The organic light emitting diode display of claim 1, wherein the drive current stabilization circuit is adapted to set the source voltage of the drive element (DR) at a sensing voltage (Vsens) during the first period (T1) and then to modify the voltage between the gate and source electrodes (G, S) of the drive element (DR) during the second period (T2), such that the light emitting element (OLED) is turned off during the first and second periods (T1, T2) and turned on during a third period (T3) following the second period (T2).
The organic light emitting diode display of claim 3, wherein the first period (T1) is a first half period of the scan pulse maintained in a high logic voltage state, the second period (T2) is a second half period of the scan pulse maintained in a high logic voltage state, and the third period is (T3) a period during which the scan pulse is maintained in a low logic voltage state.
The organic light emitting diode display of claim 1, wherein the cell drive circuit (122a) includes
a storage capacitor (Cst) including a first electrode connected to the gate electrode (G) of the drive element (DR) through a first node (n1) and a second electrode connected to the source electrode (S) of the drive element (DR) through a second node (n2),
a first switch thin film transistor (TFT) (SW1) adapted to switch on and off a current path between the data line (DLj) and the first node (n1) in response to the scan pulse, and
a second switch TFT (SW2) adapted to switch on and off a current path between the sensing line (SLj) and the second node (n2) in response to the scan pulse.

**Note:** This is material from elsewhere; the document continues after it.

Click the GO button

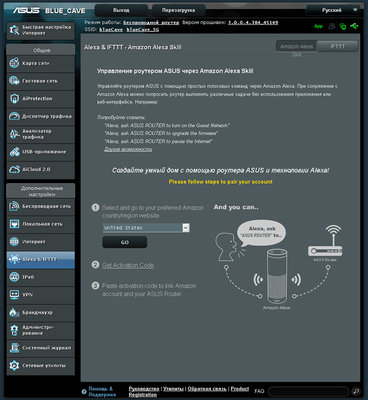[x=125, y=242]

The organic light emitting diode display of claim 1, wherein the second data driver (120b) includes
a reference current source (IREF) adapted to sink the reference current (Iref),
a second buffer (1202b) adapted to keep the sensing voltage (Vsen) constant,
a first switch (S1) adapted to form a current path between the reference current source (IREF) and an input terminal (IN) of the second buffer (1202b) during the first period (T1) and to cut off the current path between the reference current source (IREF) and the input terminal (IN) of the second buffer (1202b) during the second period (T2), and
a second switch (S2) adapted to form a current path between the sensing line (SLj) and the reference current source (IREF) during the first period (T1) and to form a current path between the sensing line (SLj) and an output terminal (OUT) of the second buffer (1202b) during the second period (T2).

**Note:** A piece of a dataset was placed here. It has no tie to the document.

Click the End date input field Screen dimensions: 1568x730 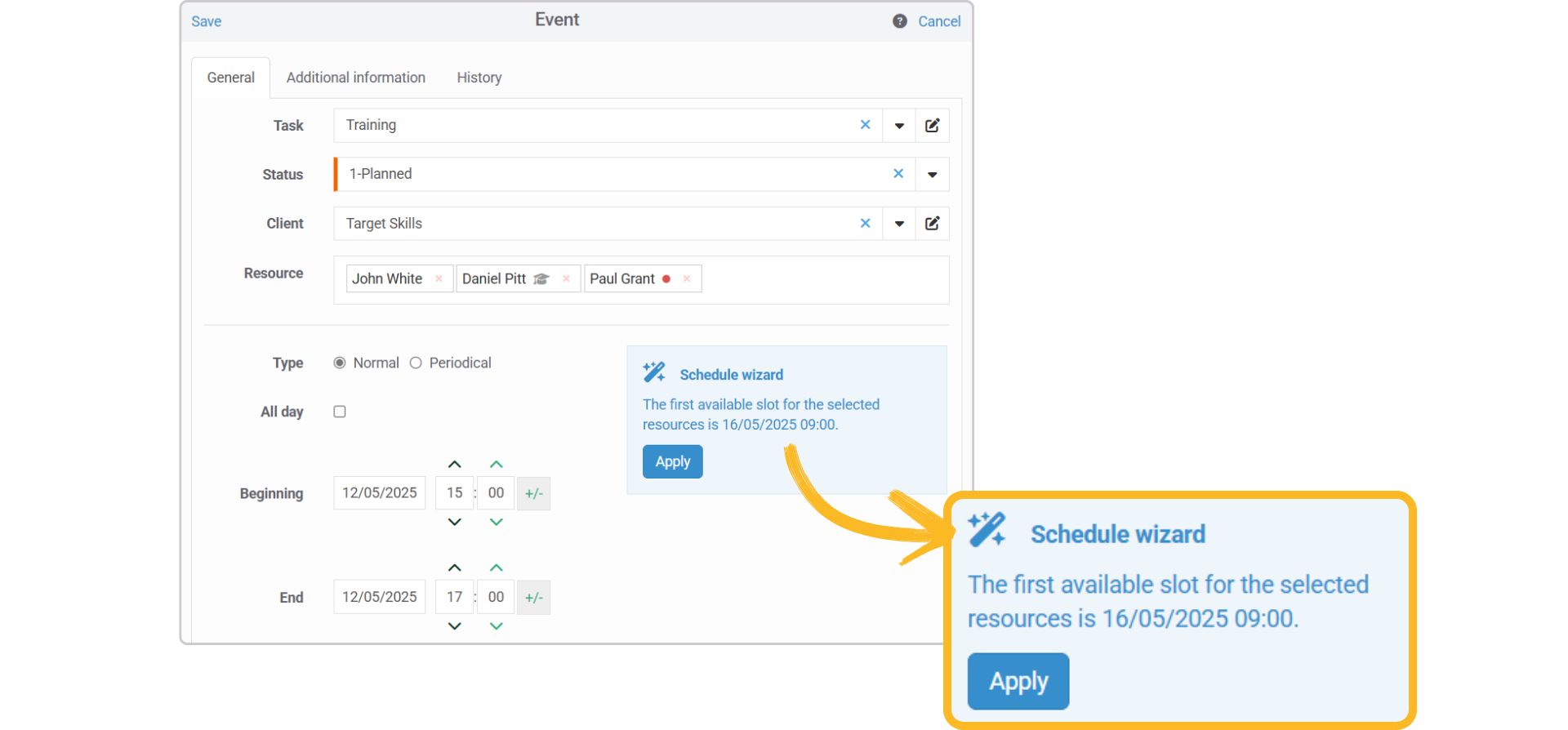point(379,597)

A method of driving a organic light emitting diode display according to one of the preceding claims, the method comprising:
in the first period (T1), applying the first voltage to the gate electrode (G) of the drive element (DR) to turn on the drive element (DR) and

sinking the reference current (Iref) through the drive element (DR) to set the source voltage of the drive element (DR) at the sensing voltage (Vsen); and
in the second period (T2), modifying the voltage between the gate and source electrodes (G, S) to scale the current to be applied to the light emitting element (OLED) from the reference current (Iref) characterized in that:
by the second data driver (120b), keeping the set sensing voltage (Vsen) constant during the second period (T2), and,

by data generation unit (1201 a), alternately generating the first voltage and the data voltage (Vdata) respectively in the first period (T1) and in the second period (T2), extracting the data change amount (ΔVdata) stored in the memory based on a deviation amount of the mobility of the drive element (DR) depending on driving time, subtracting the data change amount (ΔVdata) from the first voltage to generate the data voltage (Vdata), and,

by the first buffer (1202a), stabilizing the first voltage and the data voltage to output the stabilized first voltage in the first period (T1) and the stabilized data voltage (Vdata) in the second period (T2) to the data line (DLj).